-- Items from a dataset --
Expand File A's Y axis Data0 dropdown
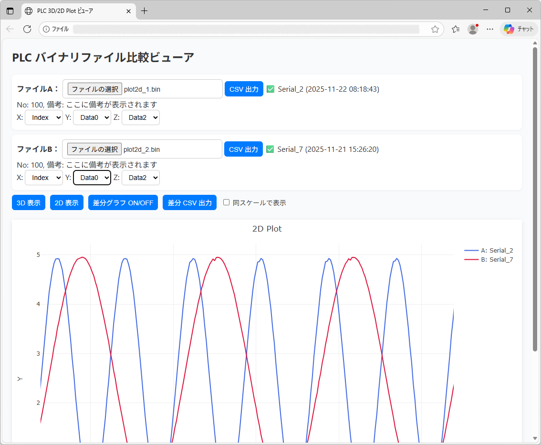The width and height of the screenshot is (541, 445). click(x=92, y=117)
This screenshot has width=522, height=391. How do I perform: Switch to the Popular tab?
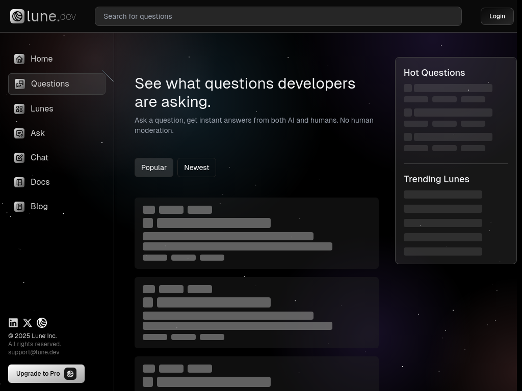153,167
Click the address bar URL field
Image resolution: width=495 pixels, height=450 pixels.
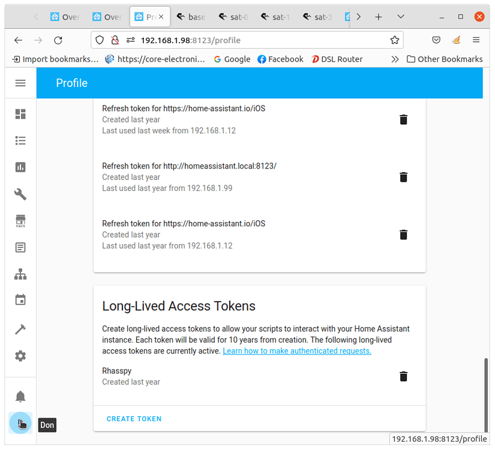240,40
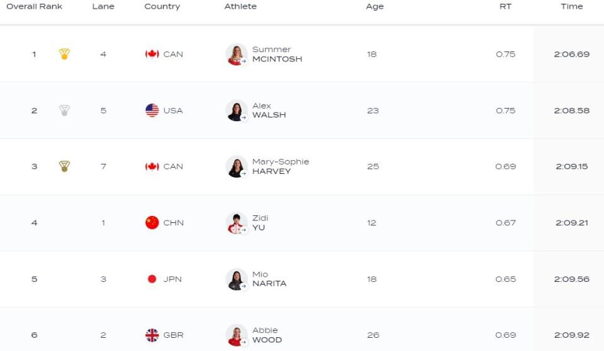Click the RT column header

pos(505,6)
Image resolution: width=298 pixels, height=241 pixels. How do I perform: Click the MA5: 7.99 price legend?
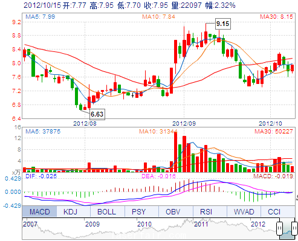click(40, 16)
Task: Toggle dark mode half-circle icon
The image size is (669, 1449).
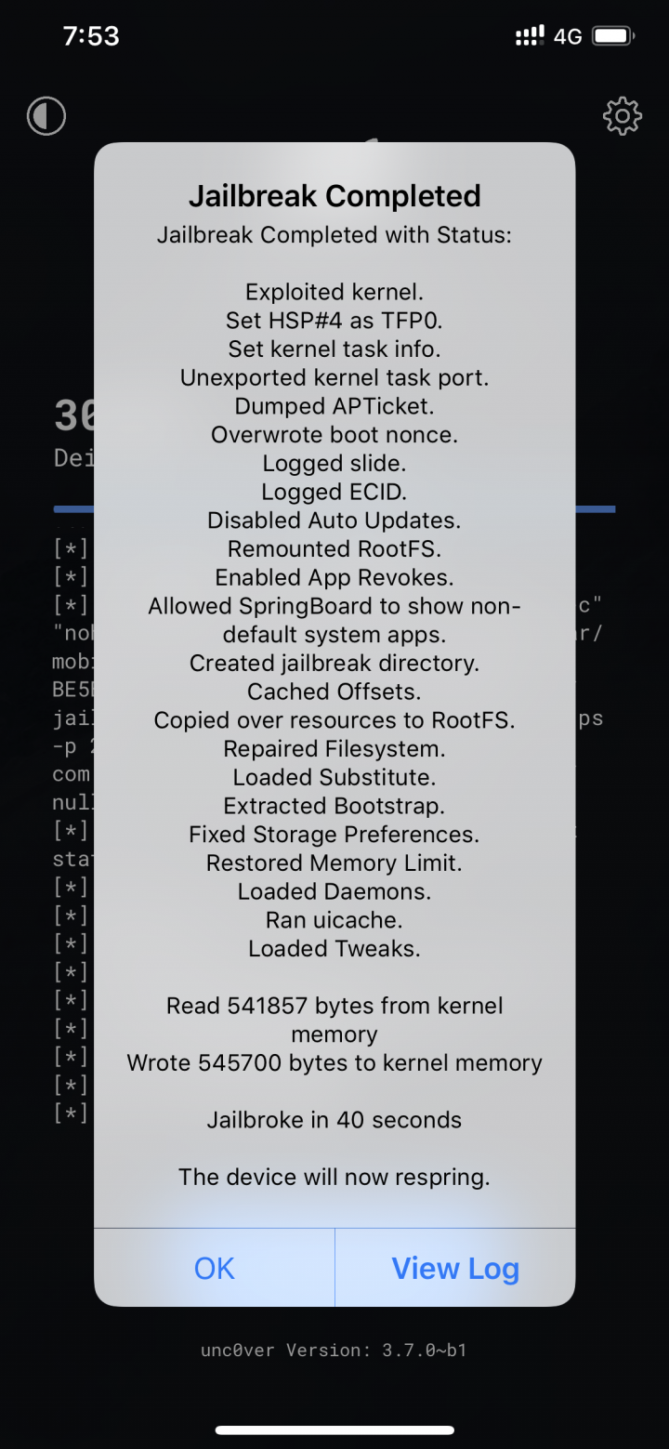Action: pyautogui.click(x=46, y=116)

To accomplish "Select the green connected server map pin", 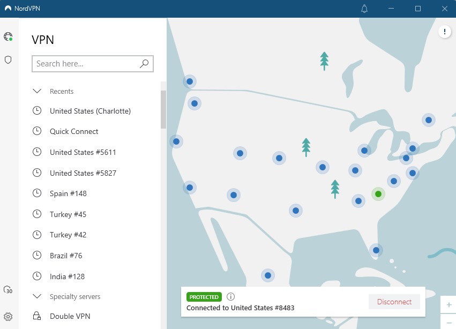I will pos(378,194).
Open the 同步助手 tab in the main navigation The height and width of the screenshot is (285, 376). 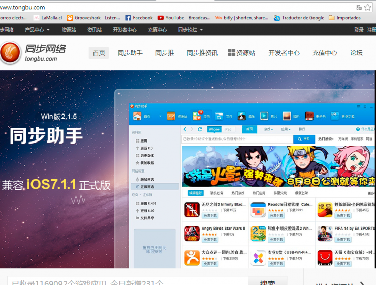130,53
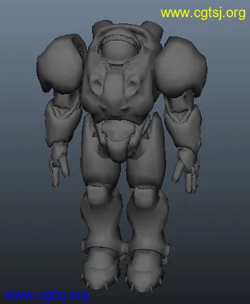Screen dimensions: 250x304
Task: Click the blue www.cgtsj.org watermark link
Action: [46, 295]
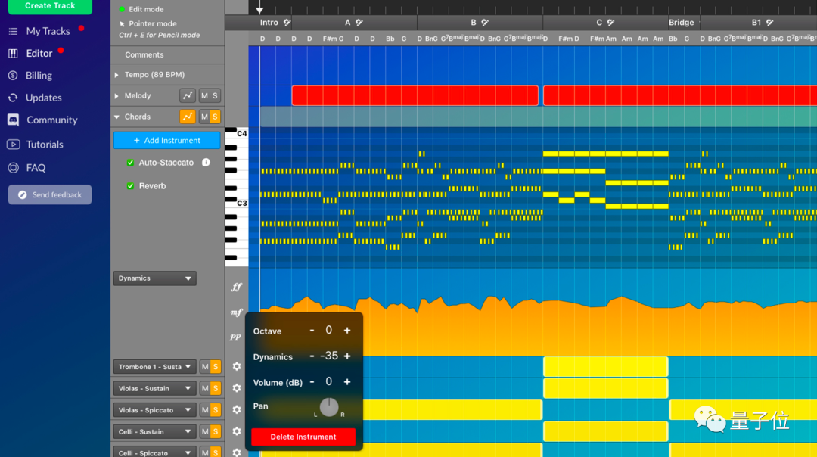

-- Task --
Reproduce exactly the lines above starting at the line containing "This screenshot has" and ending at the line containing "Task: Toggle dark mode half-circle icon", including both, but not the pictures.

-- Task solution --
This screenshot has width=522, height=391. How do I perform: Switch to the Popular tab?
153,167
Click the address bar URL field
Image resolution: width=495 pixels, height=450 pixels.
240,40
Click the RT column header

pos(505,6)
Image resolution: width=298 pixels, height=241 pixels. How do I perform: Click the MA5: 7.99 price legend?
click(40, 16)
Task: Toggle dark mode half-circle icon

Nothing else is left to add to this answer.